### Task
Rewrite the records with every "Image resolution" replaced by "Display resolution", leaving everything else unchanged.
■ ■ ■ ■ ■ ■ ■
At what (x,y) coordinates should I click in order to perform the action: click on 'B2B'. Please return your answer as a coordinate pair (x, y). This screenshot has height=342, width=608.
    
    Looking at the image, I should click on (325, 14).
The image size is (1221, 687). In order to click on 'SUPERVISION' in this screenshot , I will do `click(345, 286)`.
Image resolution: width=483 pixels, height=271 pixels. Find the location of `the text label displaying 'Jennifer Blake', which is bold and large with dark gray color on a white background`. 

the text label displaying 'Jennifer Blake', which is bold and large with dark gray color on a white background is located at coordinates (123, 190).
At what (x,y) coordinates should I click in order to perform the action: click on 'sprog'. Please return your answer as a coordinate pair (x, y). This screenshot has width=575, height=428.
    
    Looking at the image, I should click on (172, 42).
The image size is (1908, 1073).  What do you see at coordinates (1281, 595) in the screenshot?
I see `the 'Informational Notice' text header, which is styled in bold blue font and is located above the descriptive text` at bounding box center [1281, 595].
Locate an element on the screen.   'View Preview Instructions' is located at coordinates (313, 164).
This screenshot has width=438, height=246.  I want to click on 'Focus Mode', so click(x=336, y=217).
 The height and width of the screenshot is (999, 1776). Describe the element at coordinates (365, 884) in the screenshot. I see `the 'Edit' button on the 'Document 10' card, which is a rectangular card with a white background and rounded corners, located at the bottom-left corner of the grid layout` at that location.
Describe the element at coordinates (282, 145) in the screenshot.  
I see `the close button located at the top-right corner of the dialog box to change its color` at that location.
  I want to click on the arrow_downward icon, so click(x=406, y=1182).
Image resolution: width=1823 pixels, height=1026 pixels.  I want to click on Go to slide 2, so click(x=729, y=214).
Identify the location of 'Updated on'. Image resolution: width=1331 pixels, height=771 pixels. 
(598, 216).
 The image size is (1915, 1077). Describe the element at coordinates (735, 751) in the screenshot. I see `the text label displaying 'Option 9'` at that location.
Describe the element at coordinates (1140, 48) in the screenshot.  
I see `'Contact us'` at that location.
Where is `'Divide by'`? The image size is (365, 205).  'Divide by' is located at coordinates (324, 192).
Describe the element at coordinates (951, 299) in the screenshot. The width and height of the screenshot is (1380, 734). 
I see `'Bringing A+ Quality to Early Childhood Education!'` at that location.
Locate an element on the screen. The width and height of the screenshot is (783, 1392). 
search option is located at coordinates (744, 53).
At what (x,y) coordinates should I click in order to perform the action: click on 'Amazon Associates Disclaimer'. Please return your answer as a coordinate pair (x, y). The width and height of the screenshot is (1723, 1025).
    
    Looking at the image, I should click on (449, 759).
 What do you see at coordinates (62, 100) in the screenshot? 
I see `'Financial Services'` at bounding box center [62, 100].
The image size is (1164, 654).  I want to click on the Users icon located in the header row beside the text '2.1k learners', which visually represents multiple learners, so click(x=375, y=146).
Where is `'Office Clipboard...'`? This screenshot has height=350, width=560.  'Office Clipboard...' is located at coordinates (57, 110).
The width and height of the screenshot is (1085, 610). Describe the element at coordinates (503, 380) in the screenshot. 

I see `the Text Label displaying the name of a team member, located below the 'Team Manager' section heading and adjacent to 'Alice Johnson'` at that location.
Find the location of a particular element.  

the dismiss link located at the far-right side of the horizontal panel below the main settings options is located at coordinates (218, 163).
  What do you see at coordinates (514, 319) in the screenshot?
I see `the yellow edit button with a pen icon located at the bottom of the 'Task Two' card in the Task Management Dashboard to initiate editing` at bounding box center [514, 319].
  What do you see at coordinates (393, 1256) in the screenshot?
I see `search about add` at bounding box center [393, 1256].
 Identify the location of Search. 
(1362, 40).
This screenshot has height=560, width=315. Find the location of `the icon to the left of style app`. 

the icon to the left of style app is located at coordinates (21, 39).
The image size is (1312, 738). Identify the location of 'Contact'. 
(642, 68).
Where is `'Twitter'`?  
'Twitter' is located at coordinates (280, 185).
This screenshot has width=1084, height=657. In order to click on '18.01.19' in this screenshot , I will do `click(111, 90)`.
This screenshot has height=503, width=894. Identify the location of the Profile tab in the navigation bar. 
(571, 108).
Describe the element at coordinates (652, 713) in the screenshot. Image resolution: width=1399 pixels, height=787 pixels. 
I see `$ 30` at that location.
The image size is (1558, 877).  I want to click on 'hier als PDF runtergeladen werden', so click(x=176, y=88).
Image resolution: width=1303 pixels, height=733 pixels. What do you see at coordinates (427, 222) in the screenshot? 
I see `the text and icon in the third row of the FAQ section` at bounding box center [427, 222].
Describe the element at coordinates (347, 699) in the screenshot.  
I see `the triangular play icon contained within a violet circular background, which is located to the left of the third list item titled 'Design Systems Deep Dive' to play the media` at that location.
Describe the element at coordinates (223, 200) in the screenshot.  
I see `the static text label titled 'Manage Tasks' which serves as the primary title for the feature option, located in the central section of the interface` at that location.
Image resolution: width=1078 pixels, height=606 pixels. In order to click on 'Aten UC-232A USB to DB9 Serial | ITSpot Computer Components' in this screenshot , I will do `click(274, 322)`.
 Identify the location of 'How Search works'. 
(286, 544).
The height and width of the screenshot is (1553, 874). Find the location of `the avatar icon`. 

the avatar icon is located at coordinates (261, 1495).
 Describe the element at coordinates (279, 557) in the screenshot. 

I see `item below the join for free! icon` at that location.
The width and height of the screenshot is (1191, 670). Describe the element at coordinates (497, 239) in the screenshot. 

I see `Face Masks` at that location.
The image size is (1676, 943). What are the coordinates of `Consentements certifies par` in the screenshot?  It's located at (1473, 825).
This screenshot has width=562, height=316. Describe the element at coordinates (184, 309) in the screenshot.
■ ■ ■ ■ ■ ■ ■
### Solution for this task
At what (x,y) coordinates should I click in order to perform the action: click on 'B2B'. Please return your answer as a coordinate pair (x, y). This screenshot has height=342, width=608.
    
    Looking at the image, I should click on (325, 14).
The image size is (1221, 687). In order to click on 'SUPERVISION' in this screenshot , I will do `click(345, 286)`.
Display resolution: width=483 pixels, height=271 pixels. Find the location of `the text label displaying 'Jennifer Blake', which is bold and large with dark gray color on a white background`. 

the text label displaying 'Jennifer Blake', which is bold and large with dark gray color on a white background is located at coordinates (123, 190).
At what (x,y) coordinates should I click in order to perform the action: click on 'sprog'. Please return your answer as a coordinate pair (x, y). This screenshot has width=575, height=428.
    
    Looking at the image, I should click on (172, 42).
The image size is (1908, 1073).  What do you see at coordinates (1281, 595) in the screenshot?
I see `the 'Informational Notice' text header, which is styled in bold blue font and is located above the descriptive text` at bounding box center [1281, 595].
Locate an element on the screen.   'View Preview Instructions' is located at coordinates (313, 164).
This screenshot has width=438, height=246.  I want to click on 'Focus Mode', so click(x=336, y=217).
 The height and width of the screenshot is (999, 1776). Describe the element at coordinates (365, 884) in the screenshot. I see `the 'Edit' button on the 'Document 10' card, which is a rectangular card with a white background and rounded corners, located at the bottom-left corner of the grid layout` at that location.
Describe the element at coordinates (282, 145) in the screenshot.  
I see `the close button located at the top-right corner of the dialog box to change its color` at that location.
  I want to click on the arrow_downward icon, so click(x=406, y=1182).
Display resolution: width=1823 pixels, height=1026 pixels.  I want to click on Go to slide 2, so click(x=729, y=214).
Identify the location of 'Updated on'. Display resolution: width=1331 pixels, height=771 pixels. 
(598, 216).
 The image size is (1915, 1077). Describe the element at coordinates (735, 751) in the screenshot. I see `the text label displaying 'Option 9'` at that location.
Describe the element at coordinates (1140, 48) in the screenshot.  
I see `'Contact us'` at that location.
Where is `'Divide by'`? The image size is (365, 205).  'Divide by' is located at coordinates (324, 192).
Describe the element at coordinates (951, 299) in the screenshot. The width and height of the screenshot is (1380, 734). 
I see `'Bringing A+ Quality to Early Childhood Education!'` at that location.
Locate an element on the screen. The width and height of the screenshot is (783, 1392). 
search option is located at coordinates (744, 53).
At what (x,y) coordinates should I click in order to perform the action: click on 'Amazon Associates Disclaimer'. Please return your answer as a coordinate pair (x, y). The width and height of the screenshot is (1723, 1025).
    
    Looking at the image, I should click on (449, 759).
 What do you see at coordinates (62, 100) in the screenshot? 
I see `'Financial Services'` at bounding box center [62, 100].
The image size is (1164, 654).  I want to click on the Users icon located in the header row beside the text '2.1k learners', which visually represents multiple learners, so click(x=375, y=146).
Where is `'Office Clipboard...'`? This screenshot has height=350, width=560.  'Office Clipboard...' is located at coordinates (57, 110).
The width and height of the screenshot is (1085, 610). Describe the element at coordinates (503, 380) in the screenshot. 

I see `the Text Label displaying the name of a team member, located below the 'Team Manager' section heading and adjacent to 'Alice Johnson'` at that location.
Find the location of a particular element.  

the dismiss link located at the far-right side of the horizontal panel below the main settings options is located at coordinates (218, 163).
  What do you see at coordinates (514, 319) in the screenshot?
I see `the yellow edit button with a pen icon located at the bottom of the 'Task Two' card in the Task Management Dashboard to initiate editing` at bounding box center [514, 319].
  What do you see at coordinates (393, 1256) in the screenshot?
I see `search about add` at bounding box center [393, 1256].
 Identify the location of Search. 
(1362, 40).
This screenshot has height=560, width=315. Find the location of `the icon to the left of style app`. 

the icon to the left of style app is located at coordinates (21, 39).
The image size is (1312, 738). Identify the location of 'Contact'. 
(642, 68).
Where is `'Twitter'`?  
'Twitter' is located at coordinates (280, 185).
This screenshot has width=1084, height=657. In order to click on '18.01.19' in this screenshot , I will do `click(111, 90)`.
This screenshot has height=503, width=894. Identify the location of the Profile tab in the navigation bar. 
(571, 108).
Describe the element at coordinates (652, 713) in the screenshot. Display resolution: width=1399 pixels, height=787 pixels. 
I see `$ 30` at that location.
The image size is (1558, 877).  I want to click on 'hier als PDF runtergeladen werden', so click(x=176, y=88).
Display resolution: width=1303 pixels, height=733 pixels. What do you see at coordinates (427, 222) in the screenshot? 
I see `the text and icon in the third row of the FAQ section` at bounding box center [427, 222].
Describe the element at coordinates (347, 699) in the screenshot.  
I see `the triangular play icon contained within a violet circular background, which is located to the left of the third list item titled 'Design Systems Deep Dive' to play the media` at that location.
Describe the element at coordinates (223, 200) in the screenshot.  
I see `the static text label titled 'Manage Tasks' which serves as the primary title for the feature option, located in the central section of the interface` at that location.
Display resolution: width=1078 pixels, height=606 pixels. In order to click on 'Aten UC-232A USB to DB9 Serial | ITSpot Computer Components' in this screenshot , I will do `click(274, 322)`.
 Identify the location of 'How Search works'. 
(286, 544).
The height and width of the screenshot is (1553, 874). Find the location of `the avatar icon`. 

the avatar icon is located at coordinates (261, 1495).
 Describe the element at coordinates (279, 557) in the screenshot. 

I see `item below the join for free! icon` at that location.
The width and height of the screenshot is (1191, 670). Describe the element at coordinates (497, 239) in the screenshot. 

I see `Face Masks` at that location.
The image size is (1676, 943). What are the coordinates of `Consentements certifies par` in the screenshot?  It's located at (1473, 825).
This screenshot has width=562, height=316. Describe the element at coordinates (184, 309) in the screenshot.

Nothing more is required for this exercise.